Work instructions
Transcribe, character for character, the portion of the women's health research careers article that opens with the words "Building careers in" and closes with "address this shortfall.".

(Beginning of Document passage)

Building careers in women's health by Heather Heilman Men and women are different, in more than just the obvious ways. "There's a lot of evidence coming up now that some of the traditional treatments that we've used for years don't work as effectively in women as they do in men," said Jeanette Magnus, director of the Tulane-Xavier National Center of Excellence in Women's Health.

There's long been a shortage of clinical research on women, particularly when it comes to conditions like hypertension and cardiovascular disease that affect both sexes but may work differently in women. The National Institutes of Health has made it a priority to address this shortfall.

A few years ago it began awarding mentoring grants called Building Interdisciplinary Research Careers in Women's Health, intended to help develop the careers of junior researchers committed to working in women's health. The first round of funding was made in 1999, when Magnus was new to Tulane and had just taken over the reins at the women's center.

"We decided not to go for the first round, but I started to think about how to draw on Tulane's strengths so we would really stand out in the second round."

Tulane has an established strength in research focused on cardiovascular disease and its risk factors and Tulane is in Louisiana, where women are more likely to develop cardiovascular disease early in life. It seemed like the right place to address the gender disparity in research. Through Magnus' successful proposal, Tulane became one of 12 institutions to receive funding in the second round, which was awarded last year.

(End of Document passage)
(Beginning of Stored data)

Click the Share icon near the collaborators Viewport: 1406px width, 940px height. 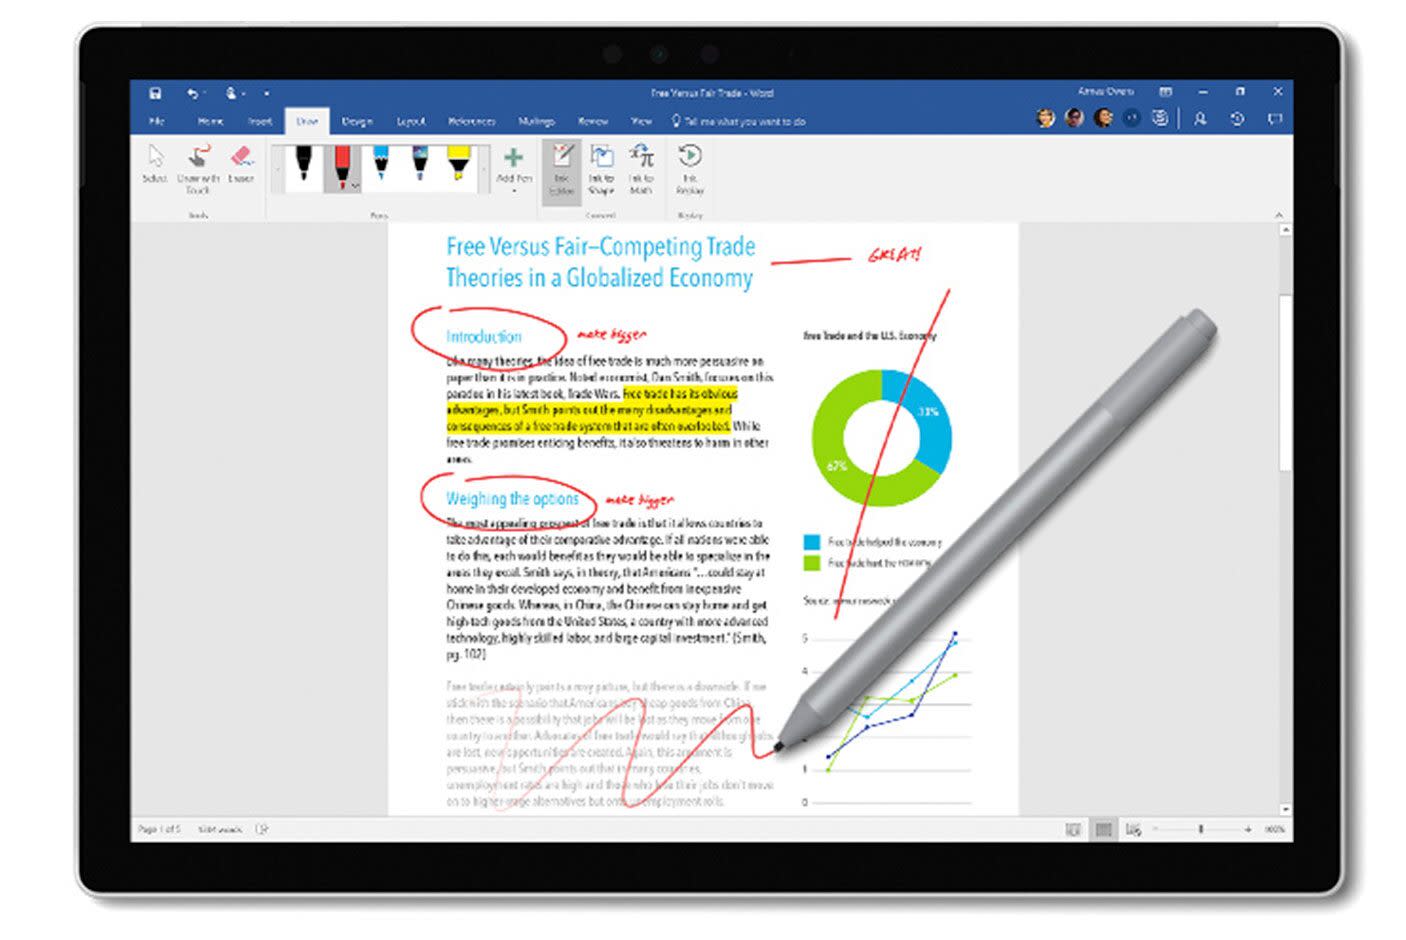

(End of Stored data)

Task output
Building careers in women's health by Heather Heilman Men and women are different, in more than just the obvious ways. "There's a lot of evidence coming up now that some of the traditional treatments that we've used for years don't work as effectively in women as they do in men," said Jeanette Magnus, director of the Tulane-Xavier National Center of Excellence in Women's Health.

There's long been a shortage of clinical research on women, particularly when it comes to conditions like hypertension and cardiovascular disease that affect both sexes but may work differently in women. The National Institutes of Health has made it a priority to address this shortfall.